El Consejo Superior de Política Criminal rechazó por unanimidad el proyecto de ley que busca juzgar como adultos a menores que cometan delitos graves, iniciativa presentada en el Congreso tras el magnicidio del precandidato presidencial Miguel Uribe Turbay.
La decisión del organismo técnico, liderado por el ministro de Justicia Eduardo Montealegre, representa un obstáculo considerable para la propuesta legislativa.
La iniciativa propone que jóvenes entre 14 y 18 años que cometan homicidio, secuestro o terrorismo sean procesados bajo las leyes 599 de 2000 y 906 de 2004, aplicables a adultos.
El proyecto surgió después de que un menor de 15 años asesinara a Uribe Turbay y recibiera una condena de apenas 7 años bajo el actual sistema de responsabilidad penal adolescente.
Francisco Bernate, presidente de la Comisión, calificó la propuesta como “populismo punitivo” sin sustento técnico. “No estamos de acuerdo con esa situación. No vamos a apoyar una iniciativa que pretenda juzgar a los menores infractores como adultos”, declaró tras la sesión donde se analizó el proyecto.

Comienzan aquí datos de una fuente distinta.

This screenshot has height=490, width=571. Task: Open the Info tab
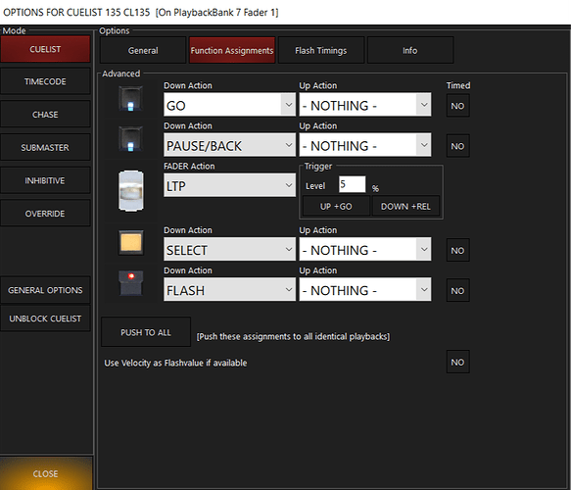point(410,50)
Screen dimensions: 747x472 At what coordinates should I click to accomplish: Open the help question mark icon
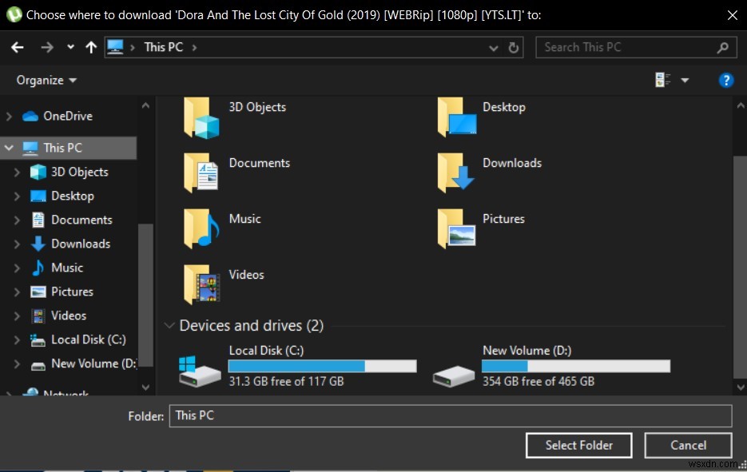point(725,80)
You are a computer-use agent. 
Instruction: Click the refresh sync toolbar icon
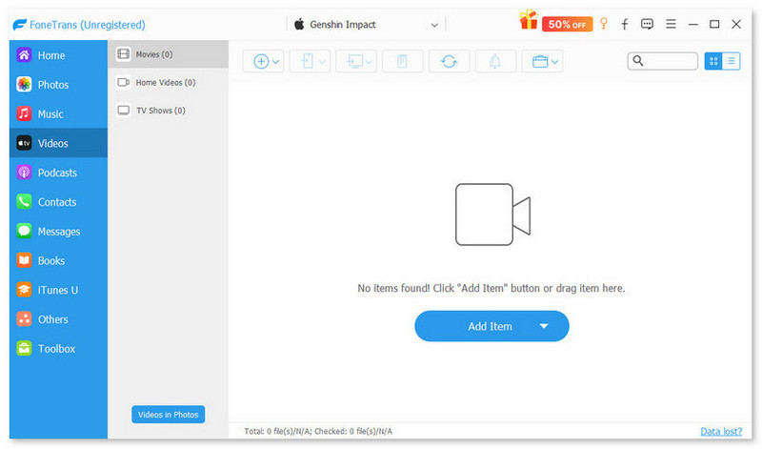(449, 61)
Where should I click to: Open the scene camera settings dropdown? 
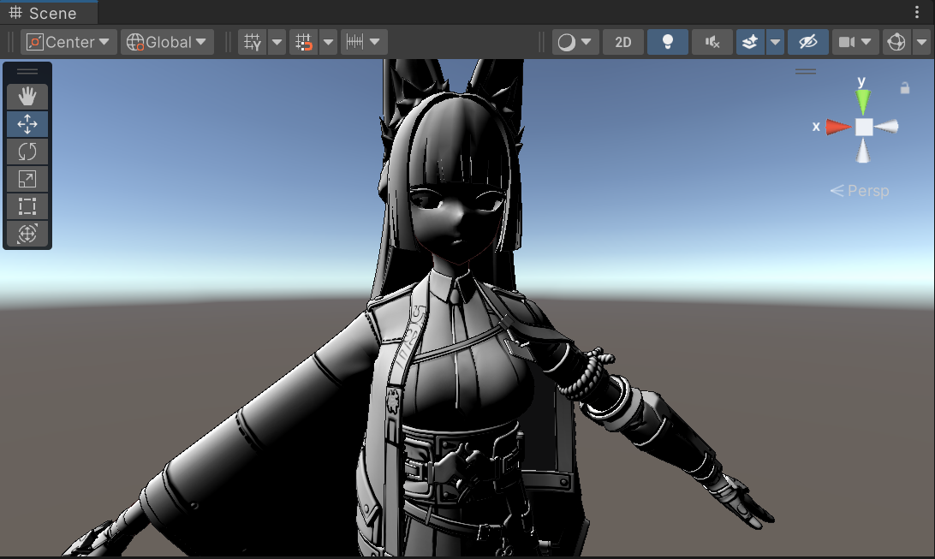point(856,42)
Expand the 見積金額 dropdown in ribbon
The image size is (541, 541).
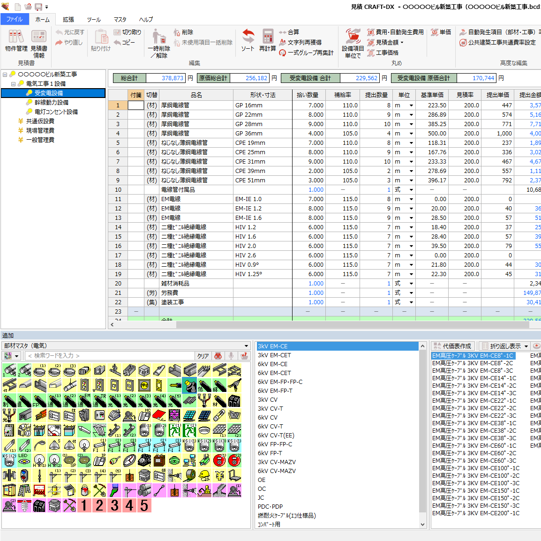point(402,43)

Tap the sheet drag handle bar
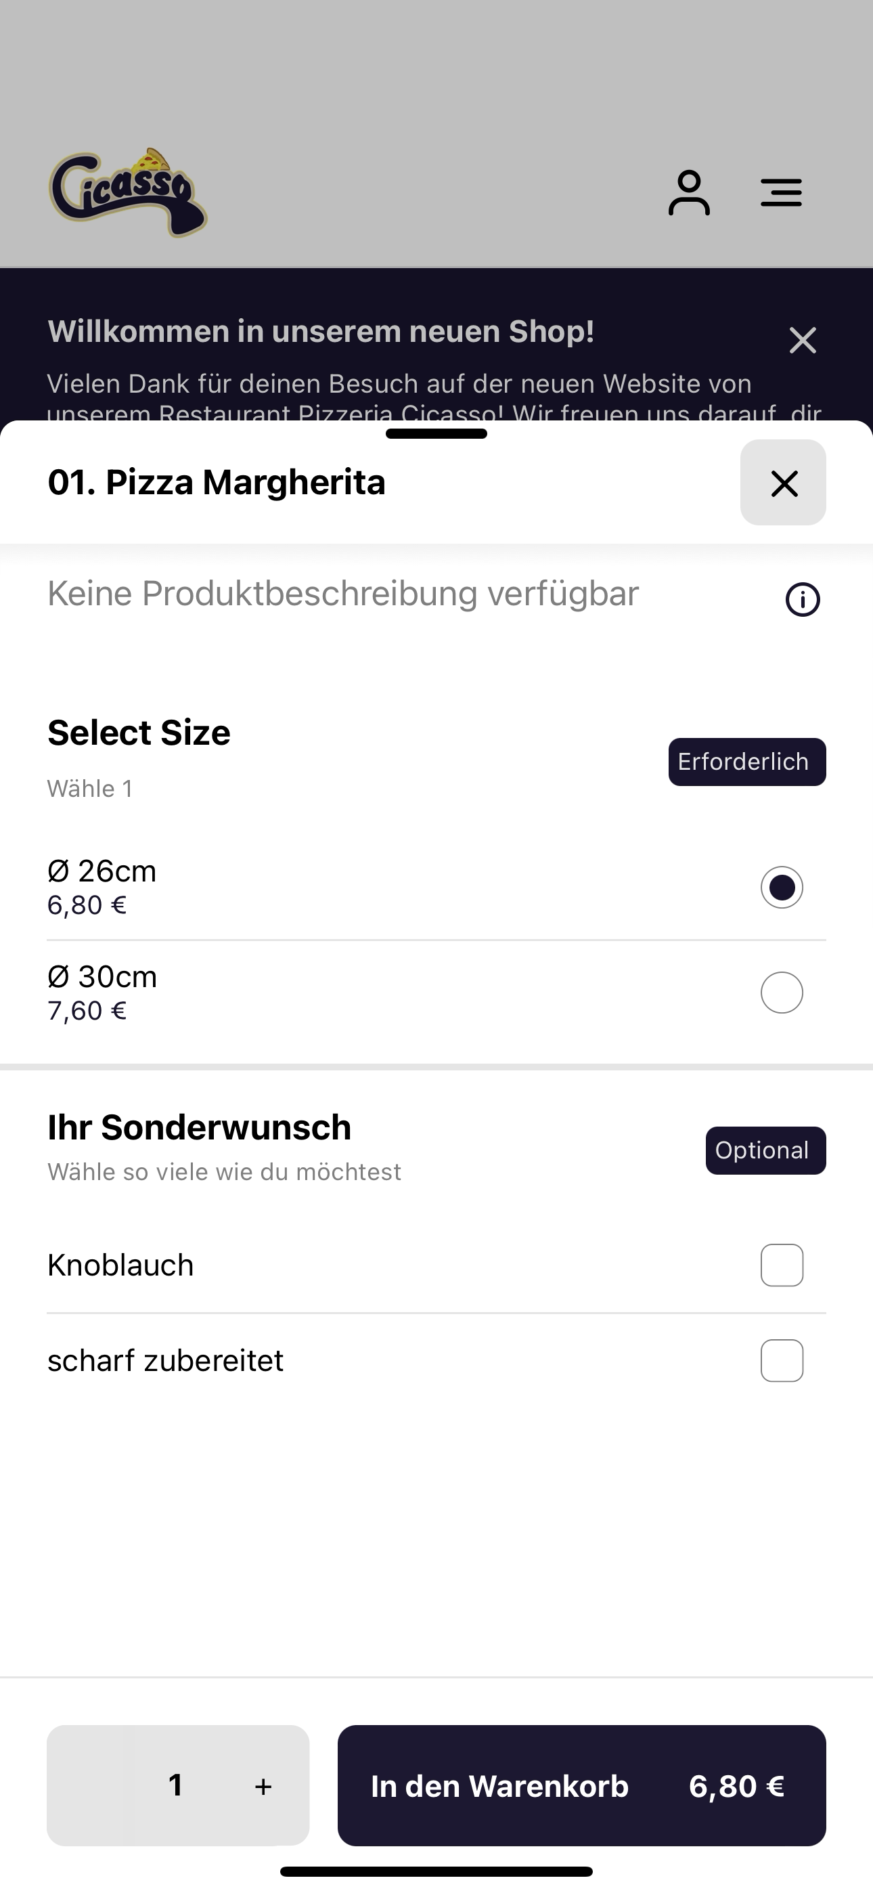pyautogui.click(x=437, y=434)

El organismo argumentó que la iniciativa carece de fundamentos empíricos que demuestren la efectividad del endurecimiento de penas para reducir la criminalidad juvenil. Los miembros del Consejo consideran que procesar menores como adultos contradice principios constitucionales sobre protección integral de la niñez.
Aunque la opinión del Consejo no es vinculante, su rechazo plantea serias dudas sobre la viabilidad técnica del proyecto. La decisión envía una señal clara sobre la posición de los expertos en política criminal frente a iniciativas reactivas ante casos mediáticos.
El proyecto deberá enfrentar ahora el debate legislativo en el Congreso de la República, donde los ponentes tendrán que sustentar sus argumentos frente a las objeciones técnicas planteadas. Posteriormente, si supera el trámite legislativo, la Corte Constitucional deberá revisar su constitucionalidad.
La suerte de esta iniciativa queda en manos de las instancias políticas y judiciales, pese al rechazo unánime de los expertos en política criminal del país.